The Chevy Equinox is a little thin on the ground.
General Motors is starting to feel the squeeze from a labor strike in Canada as supplies of one of its hottest-selling models begins to dry up at dealerships across the United States and Canada.
The inventory shortage stems from a strike that started at GM's CAMI production plant, which makes the Chevrolet Equinox, in Ingersoll, Ontario, last month. Workers there were protesting GM's decision to shift production of the Equinox's platform mate, the GMC Terrain, from Canada to Mexico.

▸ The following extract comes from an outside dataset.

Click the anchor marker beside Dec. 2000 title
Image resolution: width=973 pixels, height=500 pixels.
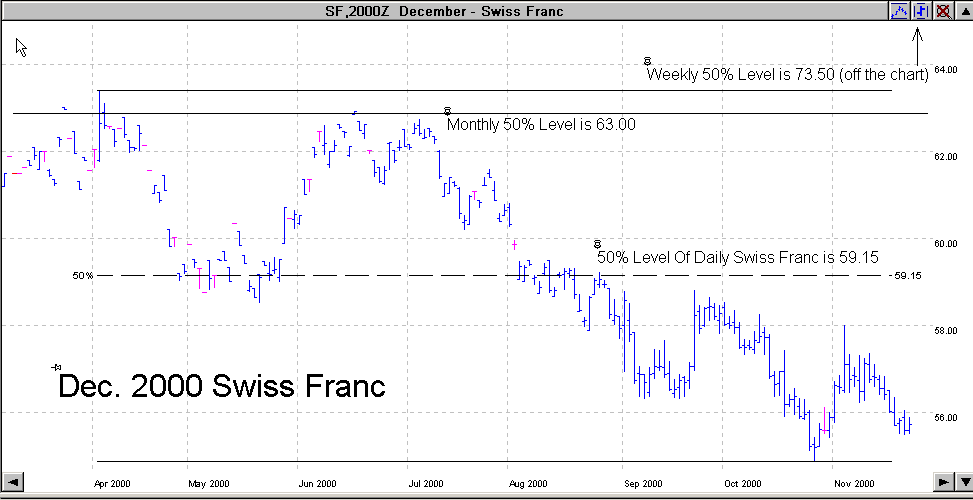pos(56,368)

So far unable to settle the labor dispute, GM ramped up production of the Equinox at two of its Mexico plants to supplement supply lost by the CAMI strike. However, that appears to be a losing battle with inventories of the Equinox shrinking to 43,453 units, or a 41-day supply, at the start of October. In comparison, dealers had 74,400 units of the Equinox on hand, equivalent to a 66-day supply, during the month of June.
"That's going to be hard on Equinox to compete on such a limited quantity in such a hot segment," Jessica Caldwell, senior analyst and director of pricing and industry analysis for edmunds.com, told Automotive News. "We would expect sales to pick up in the last quarter of the year."
The Equinox is GM's second-best selling nameplate. So far this year U.S. sales are up 22 percent to 212,735 units. Last month sales spiked 80 percent to 27,512 units. In Canada, Equinox sales are up 27 percent for the year.